§ 本文抜粋:
+ + +
新・日曜炭焼き人の日記

炭遊舎のホームページで書いていた「日曜炭焼き人の日記」を引きついで書いていきます。

ゴールドラッシュに沸く町

2016年08月22日 | 日記


 いま1898年のアラスカの町ドーソンにいる。1895年に金鉱が発見されたというニュースが配信されて以来、ゴールドラッシュに沸いている。アメリカ各地から一攫千金を夢見る人たちが集まっている。
 シカゴからすねに傷もつ3人がまずはシアトルへ来る。カリフォルニアのゴールドラッシュはすでに終わっているが、ここはアラスカへ向かう船が出る港であり、多くの山師でごった返している。人が多いところには儲かる仕事がある。シアトルに着いた23歳の女性ミッシーはレストランで調理をし、15歳のトムは入ってくる船の船員に新聞を売る仕事に、40代の男バックは大手の船会社に雇われてその能力を発揮する。半年あまりで資金を十分にふやすことができた。アラスカ方面は9月から翌年の5月まで海や川が凍り、船が出発できない。その期間を利用して資金稼ぎに精を出した。
+ + +
データセット項目:
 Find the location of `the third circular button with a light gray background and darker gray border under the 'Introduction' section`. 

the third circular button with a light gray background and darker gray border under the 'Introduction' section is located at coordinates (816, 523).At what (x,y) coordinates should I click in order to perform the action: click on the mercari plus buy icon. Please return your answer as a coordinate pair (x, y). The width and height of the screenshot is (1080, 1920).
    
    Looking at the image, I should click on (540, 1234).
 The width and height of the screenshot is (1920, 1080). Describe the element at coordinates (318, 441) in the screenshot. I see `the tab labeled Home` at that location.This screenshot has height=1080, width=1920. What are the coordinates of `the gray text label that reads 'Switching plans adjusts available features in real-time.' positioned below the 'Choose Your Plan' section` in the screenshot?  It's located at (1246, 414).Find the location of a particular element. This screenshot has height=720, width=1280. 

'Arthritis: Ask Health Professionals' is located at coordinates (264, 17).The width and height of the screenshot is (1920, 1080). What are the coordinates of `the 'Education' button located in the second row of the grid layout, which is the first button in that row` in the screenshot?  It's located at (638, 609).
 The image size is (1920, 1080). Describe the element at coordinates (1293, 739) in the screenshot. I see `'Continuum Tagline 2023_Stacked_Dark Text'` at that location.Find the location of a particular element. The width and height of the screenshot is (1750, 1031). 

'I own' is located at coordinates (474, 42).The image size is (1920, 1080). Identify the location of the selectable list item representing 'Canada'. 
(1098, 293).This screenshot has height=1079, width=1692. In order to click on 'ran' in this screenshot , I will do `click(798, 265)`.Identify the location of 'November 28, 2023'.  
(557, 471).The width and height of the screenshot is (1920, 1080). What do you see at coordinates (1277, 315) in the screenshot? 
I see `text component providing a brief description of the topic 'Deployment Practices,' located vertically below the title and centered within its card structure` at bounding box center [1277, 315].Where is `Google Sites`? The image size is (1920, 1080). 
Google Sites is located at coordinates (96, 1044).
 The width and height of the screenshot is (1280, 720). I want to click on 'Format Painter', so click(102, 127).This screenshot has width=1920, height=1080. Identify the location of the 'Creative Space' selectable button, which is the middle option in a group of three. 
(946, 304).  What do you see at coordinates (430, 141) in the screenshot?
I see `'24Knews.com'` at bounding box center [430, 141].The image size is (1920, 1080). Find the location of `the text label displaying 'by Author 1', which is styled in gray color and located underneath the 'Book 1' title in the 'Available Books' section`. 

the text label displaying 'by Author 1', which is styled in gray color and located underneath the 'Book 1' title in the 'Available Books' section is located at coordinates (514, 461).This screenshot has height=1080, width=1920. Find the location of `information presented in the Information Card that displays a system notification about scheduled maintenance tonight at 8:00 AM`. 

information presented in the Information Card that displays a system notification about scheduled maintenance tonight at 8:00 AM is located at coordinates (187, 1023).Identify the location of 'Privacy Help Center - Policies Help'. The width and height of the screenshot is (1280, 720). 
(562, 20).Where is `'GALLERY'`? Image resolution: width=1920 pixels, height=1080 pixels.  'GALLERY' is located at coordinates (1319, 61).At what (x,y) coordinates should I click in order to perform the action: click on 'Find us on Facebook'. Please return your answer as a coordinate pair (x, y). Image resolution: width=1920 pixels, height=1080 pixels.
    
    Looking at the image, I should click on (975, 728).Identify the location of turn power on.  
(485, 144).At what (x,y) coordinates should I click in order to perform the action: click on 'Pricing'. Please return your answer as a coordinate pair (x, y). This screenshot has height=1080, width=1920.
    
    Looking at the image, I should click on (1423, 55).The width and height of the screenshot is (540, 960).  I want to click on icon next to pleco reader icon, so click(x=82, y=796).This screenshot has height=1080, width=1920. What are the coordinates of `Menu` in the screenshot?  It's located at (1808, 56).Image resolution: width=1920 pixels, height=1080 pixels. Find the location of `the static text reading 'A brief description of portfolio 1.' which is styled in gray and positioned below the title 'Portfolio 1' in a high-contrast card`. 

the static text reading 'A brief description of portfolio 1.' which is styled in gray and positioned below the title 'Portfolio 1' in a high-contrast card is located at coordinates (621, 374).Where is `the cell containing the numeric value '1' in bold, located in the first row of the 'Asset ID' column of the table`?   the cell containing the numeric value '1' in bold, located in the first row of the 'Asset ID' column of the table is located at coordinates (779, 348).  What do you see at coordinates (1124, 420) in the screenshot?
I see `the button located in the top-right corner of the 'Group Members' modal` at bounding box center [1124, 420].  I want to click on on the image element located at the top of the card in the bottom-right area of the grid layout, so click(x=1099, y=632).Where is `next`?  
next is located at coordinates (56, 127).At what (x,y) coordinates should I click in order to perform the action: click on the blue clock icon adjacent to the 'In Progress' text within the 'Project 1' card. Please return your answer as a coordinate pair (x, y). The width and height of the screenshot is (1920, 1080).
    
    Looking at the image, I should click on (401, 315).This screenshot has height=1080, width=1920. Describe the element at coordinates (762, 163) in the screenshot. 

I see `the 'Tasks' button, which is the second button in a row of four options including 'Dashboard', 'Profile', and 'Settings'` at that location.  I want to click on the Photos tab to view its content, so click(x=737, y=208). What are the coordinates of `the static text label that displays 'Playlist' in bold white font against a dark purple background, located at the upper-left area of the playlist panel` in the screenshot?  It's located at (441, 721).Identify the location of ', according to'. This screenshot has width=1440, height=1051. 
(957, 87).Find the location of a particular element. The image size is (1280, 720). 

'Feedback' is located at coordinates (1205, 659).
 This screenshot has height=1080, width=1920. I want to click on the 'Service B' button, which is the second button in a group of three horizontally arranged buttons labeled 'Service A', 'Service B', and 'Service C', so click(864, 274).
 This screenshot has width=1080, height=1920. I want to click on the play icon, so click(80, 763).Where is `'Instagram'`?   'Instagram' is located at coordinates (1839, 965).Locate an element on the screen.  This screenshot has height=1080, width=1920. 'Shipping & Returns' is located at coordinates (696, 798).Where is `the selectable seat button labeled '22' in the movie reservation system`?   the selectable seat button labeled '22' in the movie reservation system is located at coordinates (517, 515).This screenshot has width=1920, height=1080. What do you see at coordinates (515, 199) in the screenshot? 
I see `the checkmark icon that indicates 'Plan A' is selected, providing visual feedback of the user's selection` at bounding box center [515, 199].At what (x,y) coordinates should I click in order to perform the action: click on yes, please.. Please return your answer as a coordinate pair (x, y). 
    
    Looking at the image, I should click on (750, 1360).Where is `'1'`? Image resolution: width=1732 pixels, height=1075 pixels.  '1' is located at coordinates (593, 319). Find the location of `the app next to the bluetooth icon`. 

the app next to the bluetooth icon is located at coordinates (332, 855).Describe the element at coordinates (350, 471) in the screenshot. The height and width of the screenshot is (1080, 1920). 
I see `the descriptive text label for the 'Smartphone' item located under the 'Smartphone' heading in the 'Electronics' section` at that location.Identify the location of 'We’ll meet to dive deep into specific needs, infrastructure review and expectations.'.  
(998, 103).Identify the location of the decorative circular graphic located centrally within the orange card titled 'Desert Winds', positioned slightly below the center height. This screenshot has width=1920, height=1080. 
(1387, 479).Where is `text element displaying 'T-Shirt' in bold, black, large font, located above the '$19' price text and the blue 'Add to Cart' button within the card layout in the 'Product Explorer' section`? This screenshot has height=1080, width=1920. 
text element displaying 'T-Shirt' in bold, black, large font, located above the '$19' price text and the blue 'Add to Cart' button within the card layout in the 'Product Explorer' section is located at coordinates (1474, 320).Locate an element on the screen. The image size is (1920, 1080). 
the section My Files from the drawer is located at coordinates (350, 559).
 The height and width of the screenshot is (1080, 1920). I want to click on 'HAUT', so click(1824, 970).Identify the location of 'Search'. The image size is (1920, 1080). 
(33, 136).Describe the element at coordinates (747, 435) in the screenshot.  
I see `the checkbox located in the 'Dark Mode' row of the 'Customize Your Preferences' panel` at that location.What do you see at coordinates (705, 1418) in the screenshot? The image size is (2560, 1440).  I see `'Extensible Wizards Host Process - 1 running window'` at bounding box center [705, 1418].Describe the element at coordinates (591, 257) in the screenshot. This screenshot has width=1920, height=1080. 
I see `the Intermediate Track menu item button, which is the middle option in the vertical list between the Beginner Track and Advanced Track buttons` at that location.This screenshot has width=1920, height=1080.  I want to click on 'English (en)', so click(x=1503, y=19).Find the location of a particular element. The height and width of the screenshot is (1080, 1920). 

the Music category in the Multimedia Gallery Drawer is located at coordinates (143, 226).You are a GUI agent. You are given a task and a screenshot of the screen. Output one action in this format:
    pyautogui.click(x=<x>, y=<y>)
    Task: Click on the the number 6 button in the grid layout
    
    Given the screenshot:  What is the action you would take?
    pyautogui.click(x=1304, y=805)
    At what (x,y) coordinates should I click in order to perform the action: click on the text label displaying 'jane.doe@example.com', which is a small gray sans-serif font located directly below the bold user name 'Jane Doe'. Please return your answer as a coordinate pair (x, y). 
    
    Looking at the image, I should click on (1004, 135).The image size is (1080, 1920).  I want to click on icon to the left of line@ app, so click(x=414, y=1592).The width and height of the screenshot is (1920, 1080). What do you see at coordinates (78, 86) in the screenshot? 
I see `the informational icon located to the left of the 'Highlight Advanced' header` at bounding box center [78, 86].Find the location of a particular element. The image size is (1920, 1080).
+ + +
§ 演習問題:
**1.** 本文抜粋について、次の問いに答えてください。
(a) 日記の書き手が「いま」いるとしている町はどこで、それは何年のことですか。
(b) シアトルで、15歳のトムはどのような仕事に就きましたか。
(c) アラスカ方面で海や川が凍り、船が出発できないのは何月から何月までですか。
**2.** 本文抜粋のうち、「新・日曜炭焼き人の日記」から「夢見る人たちが集まっている。」までを、一字も変えずに書き写してください。

§ 各問の解答:
**1.**
(a) アラスカの町ドーソンで、1898年のことです。
(b) 入ってくる船の船員に新聞を売る仕事です。
(c) 9月から翌年の5月までです。

**2.**
新・日曜炭焼き人の日記

炭遊舎のホームページで書いていた「日曜炭焼き人の日記」を引きついで書いていきます。

ゴールドラッシュに沸く町

2016年08月22日 | 日記


 いま1898年のアラスカの町ドーソンにいる。1895年に金鉱が発見されたというニュースが配信されて以来、ゴールドラッシュに沸いている。アメリカ各地から一攫千金を夢見る人たちが集まっている。